The sleep-deprived group showed the effects: If they didn’t get any caffeine, they didn’t do as well on either task as they had before or match the performance of the rested volunteers.
Those who did get the caffeine boost did almost as well on the first task — but poorly on the second.
This study shows how using coffee to make up for a lack of sleep might run into trouble. If you feel alert despite not sleeping, coffee can give you give you a false sense of confidence, and you may take on a multistep task, stumble, and make a serious mistake.
Over time, consistently lacking adequate sleep affects your thinking and can eventually affect your immunity.

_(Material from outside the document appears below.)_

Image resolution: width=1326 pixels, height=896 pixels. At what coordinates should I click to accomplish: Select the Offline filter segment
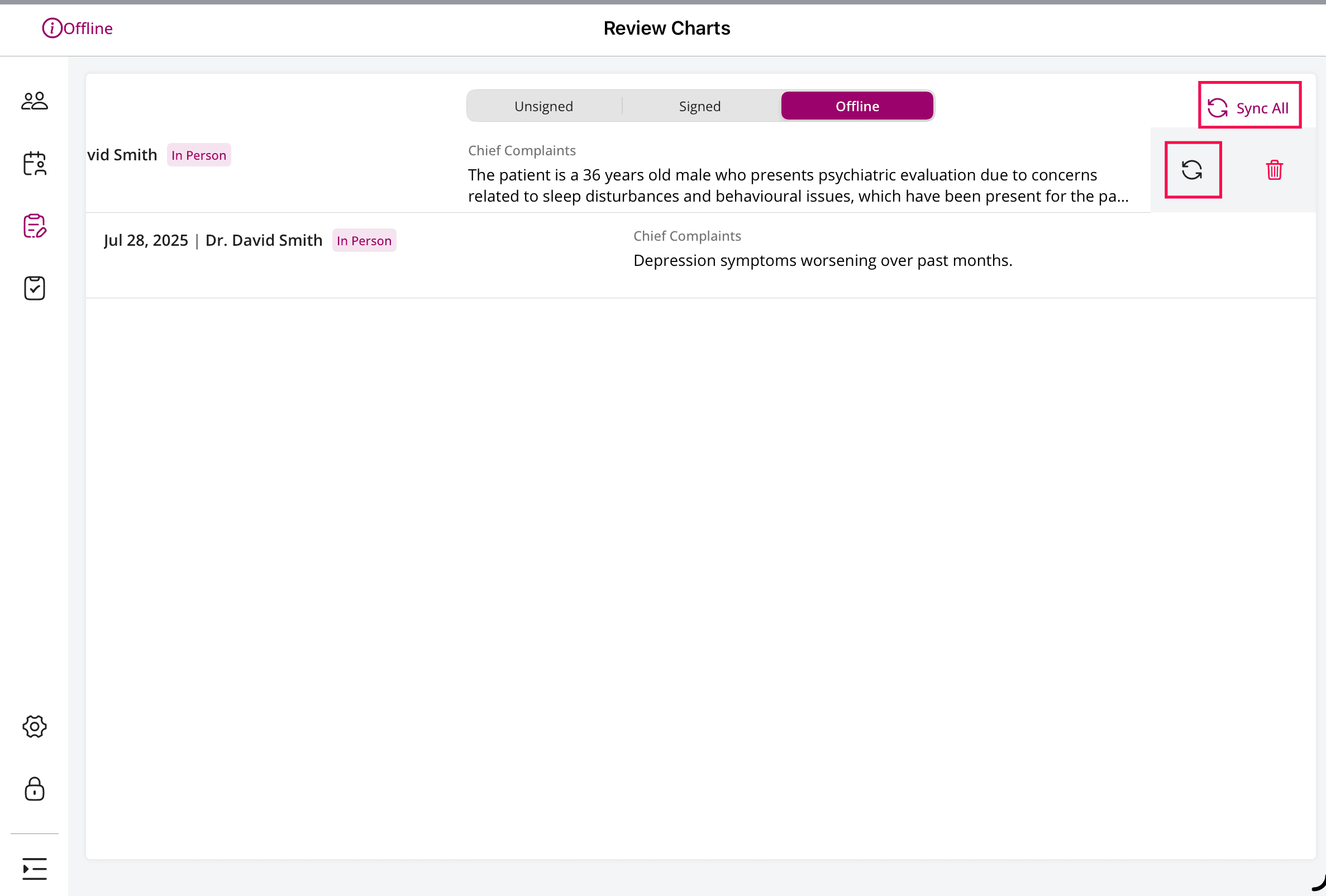click(x=857, y=106)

Moderate amounts of coffee may be good for you
If you’re not using coffee to substitute for sleep, it may be a great idea. Caffeine may cut the risk of many illnesses, including Parkinson’s disease, heart disease, type 2 diabetes, gallstones, depression, suicide, cirrhosis, liver cancer, melanoma, and prostate cancer. It might even extend your life.
There is also evidence that it can slow age-related cognitive decline and even boost the performance of people who have become impaired.
Some rules of thumb for better sleep
- Stop drinking caffeine by the afternoon. It can affect your sleep up to six hours before bedtime.
- Increase the bright light you get during the day.
- Stick to a regular bedtime and wake-up time. This will improve your sleep quality.
- Don’t drink alcohol at night.
- Avoid snacks after dinner.
- Exercise regularly but not too late in the evening.
- Make sure your bedroom temperature is comfortable.
Sleep is essential. Don’t do anything too complex with multiple steps if you’re short of sleep, even if your coffee made you feel alert.
But go ahead and enjoy coffee if you can still get plenty of sleep.